Peanut and sweet potato rendang curry. This simple peanut and sweet potato curry was a big hit in our house and I hope it will become one of your favourite midweek meals also. Sweet potatoes add substance and acts almost as sponges to soak up all the delicious flavours. I believe this type of curry traditionally uses collard greens (aka spring greens), but I didn't have any on hand I hope you'll love this Chickpea Sweet Potato Peanut Curry!
It's for surely gotta be sweet potato curry, for surely for sure. There just cannot be anything else. For example, just off the top of my head: Creamy Thai Sweet Potato Curry that can be made in about Add half of the peanut/cilantro mixture; reserve the rest for topping. You can have Peanut and sweet potato rendang curry using 15 ingredients and 8 steps. Here is how you cook it.
Ingredients of Peanut and sweet potato rendang curry
- You need 2 tbsp of oil.
- Prepare 1 of medium onion diced.
- Prepare 2 of garlic cloves diced.
- You need 1 of thumb sized piece of ginger diced.
- You need 1/2 tsp of ground turmeric.
- It's 2 tbsp of rendang curry paste.
- It's 1 can of tinned tomatoes.
- You need 480 mls of water.
- You need 2 tbsp of peanut butter.
- Prepare 1/2 of coconut milk.
- Prepare 1/2 tsp of salt.
- It's of Juice of half a lime.
- Prepare 1 of large sweet potato.
- It's 100 g of fresh spinach.
- You need 1 can of chickpeas.
Add a quick splash of fish sauce. Thai Massaman curries aren't traditionally quick and easy. But it's also packed with comforting and satisfying spices. If desired, top each serving with chopped peanuts and additional cilantro.
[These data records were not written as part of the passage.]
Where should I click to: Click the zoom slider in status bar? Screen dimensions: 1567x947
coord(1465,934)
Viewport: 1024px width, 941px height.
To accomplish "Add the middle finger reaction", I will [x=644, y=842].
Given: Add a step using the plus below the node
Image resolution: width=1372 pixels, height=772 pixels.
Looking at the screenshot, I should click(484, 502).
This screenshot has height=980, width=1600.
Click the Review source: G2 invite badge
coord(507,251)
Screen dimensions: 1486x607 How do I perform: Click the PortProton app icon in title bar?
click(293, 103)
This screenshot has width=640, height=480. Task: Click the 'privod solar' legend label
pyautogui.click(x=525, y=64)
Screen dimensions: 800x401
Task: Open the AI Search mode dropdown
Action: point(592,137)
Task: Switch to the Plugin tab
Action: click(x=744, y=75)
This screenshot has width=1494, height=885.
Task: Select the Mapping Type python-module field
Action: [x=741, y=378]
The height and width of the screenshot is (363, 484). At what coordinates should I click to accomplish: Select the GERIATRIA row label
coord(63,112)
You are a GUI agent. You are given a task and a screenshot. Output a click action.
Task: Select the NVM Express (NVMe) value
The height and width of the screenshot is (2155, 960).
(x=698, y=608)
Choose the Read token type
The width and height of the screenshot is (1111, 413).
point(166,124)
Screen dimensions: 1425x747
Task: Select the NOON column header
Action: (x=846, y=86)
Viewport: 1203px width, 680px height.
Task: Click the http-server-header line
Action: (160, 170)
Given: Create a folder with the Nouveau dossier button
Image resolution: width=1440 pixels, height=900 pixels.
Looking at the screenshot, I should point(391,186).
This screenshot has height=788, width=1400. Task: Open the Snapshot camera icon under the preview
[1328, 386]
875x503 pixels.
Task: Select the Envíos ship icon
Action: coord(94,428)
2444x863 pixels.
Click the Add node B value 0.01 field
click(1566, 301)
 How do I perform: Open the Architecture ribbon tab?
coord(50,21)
Peanut and sweet potato rendang curry step by step
- Using a heavy pan, heat the oil and add the onion, frying until almost translucent..
- Add the garlic and ginger frying for a few minutes stirring regularly..
- Mix in the turmeric and rendang curry paste, frying again for a few minutes. Then stir in the canned tomatoes..
- Next add 480mls of water and allow the sauce to come to a simmer and keep on a low heat until the tomatoes start to fall apart..
- Next mix in the peanut butter and coconut milk. Season with salt and add the lime juice. Give it a good stir..
- Then add the cubed sweet potato and chickpeas and cover the pot. The potato will cook in around 15 minutes but the sauce tastes better the longer you leave it..
- Add the spinach a few minutes before you are ready to serve up giving it a good stir and ensuring its tender..
- You can serve on rice with fresh coriander and chopped peanuts.
Sweet Potato Curry made in the Instant Pot! This easy vegan curry is packed with so much flavor from red curry paste, paprika and garam masala. At least in my house, mom bought these coal roasted sweet potatoes from the street vendors only during winters and we happily gulped them down. Our savory-sweet massaman curry is a Thai dish that's spiced but not spicy. To the traditional shallots, ginger, and garlic we add dried New Mexican chiles, five-spice powder, and ground cumin as stand-ins for the traditional but hard-to-tr.